# What is required:
Pull out each line of the material below that contains the string "Viewport", matching its case exactly.

— Start Records provided —

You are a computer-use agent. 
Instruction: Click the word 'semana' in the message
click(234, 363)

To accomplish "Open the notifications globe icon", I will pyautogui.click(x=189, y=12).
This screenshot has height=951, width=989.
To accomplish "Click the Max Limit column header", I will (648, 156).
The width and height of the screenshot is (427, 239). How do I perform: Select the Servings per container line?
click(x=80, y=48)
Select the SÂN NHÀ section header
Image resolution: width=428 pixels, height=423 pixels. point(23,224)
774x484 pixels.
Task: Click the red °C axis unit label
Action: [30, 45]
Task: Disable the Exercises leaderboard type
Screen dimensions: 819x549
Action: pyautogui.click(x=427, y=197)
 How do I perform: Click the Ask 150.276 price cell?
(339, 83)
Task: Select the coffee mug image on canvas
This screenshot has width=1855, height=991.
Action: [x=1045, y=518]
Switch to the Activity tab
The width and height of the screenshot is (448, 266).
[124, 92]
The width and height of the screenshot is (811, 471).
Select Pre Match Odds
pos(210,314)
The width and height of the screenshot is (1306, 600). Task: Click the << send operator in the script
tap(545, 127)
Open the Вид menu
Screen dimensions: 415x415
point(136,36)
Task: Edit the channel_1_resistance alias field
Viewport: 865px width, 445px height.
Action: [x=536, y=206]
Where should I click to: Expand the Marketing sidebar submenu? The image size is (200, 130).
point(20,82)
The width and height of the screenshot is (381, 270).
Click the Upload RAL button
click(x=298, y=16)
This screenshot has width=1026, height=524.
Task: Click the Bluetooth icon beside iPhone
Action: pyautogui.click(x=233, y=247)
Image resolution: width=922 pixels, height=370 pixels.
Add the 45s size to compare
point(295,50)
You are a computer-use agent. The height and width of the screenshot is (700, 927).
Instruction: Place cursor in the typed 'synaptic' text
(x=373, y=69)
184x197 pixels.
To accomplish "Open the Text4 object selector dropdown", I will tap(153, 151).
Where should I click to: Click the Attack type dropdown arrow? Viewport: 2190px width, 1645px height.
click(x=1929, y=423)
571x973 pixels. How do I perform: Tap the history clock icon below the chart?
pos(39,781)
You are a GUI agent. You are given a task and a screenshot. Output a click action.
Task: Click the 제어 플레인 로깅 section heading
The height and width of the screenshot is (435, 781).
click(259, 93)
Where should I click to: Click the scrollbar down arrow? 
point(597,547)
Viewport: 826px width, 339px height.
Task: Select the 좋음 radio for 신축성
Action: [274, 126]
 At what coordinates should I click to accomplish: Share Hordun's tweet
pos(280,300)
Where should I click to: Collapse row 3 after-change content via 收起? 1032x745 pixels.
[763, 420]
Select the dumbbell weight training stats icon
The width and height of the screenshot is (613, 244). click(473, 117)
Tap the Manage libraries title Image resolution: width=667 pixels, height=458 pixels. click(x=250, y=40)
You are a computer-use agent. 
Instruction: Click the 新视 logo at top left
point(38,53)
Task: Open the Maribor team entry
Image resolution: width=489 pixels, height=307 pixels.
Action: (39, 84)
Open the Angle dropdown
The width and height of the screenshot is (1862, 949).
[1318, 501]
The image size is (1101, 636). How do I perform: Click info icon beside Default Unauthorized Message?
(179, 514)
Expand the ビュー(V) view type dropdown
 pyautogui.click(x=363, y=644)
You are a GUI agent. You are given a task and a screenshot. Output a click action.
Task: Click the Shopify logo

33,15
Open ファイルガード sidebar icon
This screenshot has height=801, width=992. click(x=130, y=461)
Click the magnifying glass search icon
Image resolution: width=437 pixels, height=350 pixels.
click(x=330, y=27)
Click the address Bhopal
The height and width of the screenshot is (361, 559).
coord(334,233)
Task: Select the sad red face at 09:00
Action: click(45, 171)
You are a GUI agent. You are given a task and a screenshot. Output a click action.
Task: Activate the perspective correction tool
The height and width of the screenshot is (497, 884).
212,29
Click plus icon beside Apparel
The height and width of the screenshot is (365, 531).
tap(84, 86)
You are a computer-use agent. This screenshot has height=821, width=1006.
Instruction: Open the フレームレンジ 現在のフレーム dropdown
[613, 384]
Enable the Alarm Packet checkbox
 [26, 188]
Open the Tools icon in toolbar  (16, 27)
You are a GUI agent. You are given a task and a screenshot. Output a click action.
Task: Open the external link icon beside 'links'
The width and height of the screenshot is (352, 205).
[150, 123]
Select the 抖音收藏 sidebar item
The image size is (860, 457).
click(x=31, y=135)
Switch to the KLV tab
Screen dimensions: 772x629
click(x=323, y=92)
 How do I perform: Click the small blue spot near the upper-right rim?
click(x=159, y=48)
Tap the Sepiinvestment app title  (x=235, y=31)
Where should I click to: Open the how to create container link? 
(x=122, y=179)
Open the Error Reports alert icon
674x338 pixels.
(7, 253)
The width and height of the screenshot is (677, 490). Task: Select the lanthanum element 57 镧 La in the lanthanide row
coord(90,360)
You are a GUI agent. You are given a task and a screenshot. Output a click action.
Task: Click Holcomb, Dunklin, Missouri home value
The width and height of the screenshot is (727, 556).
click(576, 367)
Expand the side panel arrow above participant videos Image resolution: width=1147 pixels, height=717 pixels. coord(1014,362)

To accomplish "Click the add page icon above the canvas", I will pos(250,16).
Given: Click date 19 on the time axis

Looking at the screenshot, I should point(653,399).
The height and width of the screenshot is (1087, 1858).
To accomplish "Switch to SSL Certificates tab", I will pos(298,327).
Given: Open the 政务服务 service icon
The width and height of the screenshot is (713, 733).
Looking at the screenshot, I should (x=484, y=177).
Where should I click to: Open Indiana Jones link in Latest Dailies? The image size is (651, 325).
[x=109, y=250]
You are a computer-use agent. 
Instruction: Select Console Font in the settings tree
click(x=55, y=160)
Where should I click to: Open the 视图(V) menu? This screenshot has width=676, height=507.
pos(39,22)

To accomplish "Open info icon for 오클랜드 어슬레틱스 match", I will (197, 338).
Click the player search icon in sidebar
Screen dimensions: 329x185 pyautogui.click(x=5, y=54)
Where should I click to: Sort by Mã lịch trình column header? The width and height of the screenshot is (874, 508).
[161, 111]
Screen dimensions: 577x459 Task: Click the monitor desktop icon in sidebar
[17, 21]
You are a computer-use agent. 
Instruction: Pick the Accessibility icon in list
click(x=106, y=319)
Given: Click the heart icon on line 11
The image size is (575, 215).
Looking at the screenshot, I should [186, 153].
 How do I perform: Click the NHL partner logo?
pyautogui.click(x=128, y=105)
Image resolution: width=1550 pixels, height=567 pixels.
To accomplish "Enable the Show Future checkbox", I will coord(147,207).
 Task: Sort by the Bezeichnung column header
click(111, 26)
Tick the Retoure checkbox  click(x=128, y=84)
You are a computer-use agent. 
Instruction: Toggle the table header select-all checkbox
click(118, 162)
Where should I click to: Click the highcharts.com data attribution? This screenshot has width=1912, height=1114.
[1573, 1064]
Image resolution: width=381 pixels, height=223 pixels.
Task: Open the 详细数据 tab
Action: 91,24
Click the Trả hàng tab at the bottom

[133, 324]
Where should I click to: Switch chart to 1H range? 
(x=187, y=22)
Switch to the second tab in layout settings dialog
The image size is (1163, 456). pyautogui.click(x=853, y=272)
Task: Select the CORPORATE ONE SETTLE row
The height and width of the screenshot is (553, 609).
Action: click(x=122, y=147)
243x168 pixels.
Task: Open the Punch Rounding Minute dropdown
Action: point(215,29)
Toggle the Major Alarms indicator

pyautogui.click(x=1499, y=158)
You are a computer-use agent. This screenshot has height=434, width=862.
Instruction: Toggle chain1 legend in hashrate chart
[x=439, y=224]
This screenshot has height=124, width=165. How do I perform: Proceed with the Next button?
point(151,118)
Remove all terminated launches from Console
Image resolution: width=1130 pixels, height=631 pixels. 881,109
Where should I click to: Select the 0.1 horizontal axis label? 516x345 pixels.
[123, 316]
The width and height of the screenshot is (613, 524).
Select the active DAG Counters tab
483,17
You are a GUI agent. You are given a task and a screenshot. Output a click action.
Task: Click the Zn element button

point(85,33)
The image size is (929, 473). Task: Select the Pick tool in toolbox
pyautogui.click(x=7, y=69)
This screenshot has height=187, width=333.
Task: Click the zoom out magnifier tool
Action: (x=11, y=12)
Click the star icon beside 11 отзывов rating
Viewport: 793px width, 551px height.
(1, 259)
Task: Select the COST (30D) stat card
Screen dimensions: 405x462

— End Records provided —

# Reply to the task:
Viewport: 865px width, 445px height.
Where should I click to: Click the Attack type dropdown arrow? Viewport: 2190px width, 1645px height.
Viewport: 826px width, 339px height.
Viewport: 793px width, 551px height.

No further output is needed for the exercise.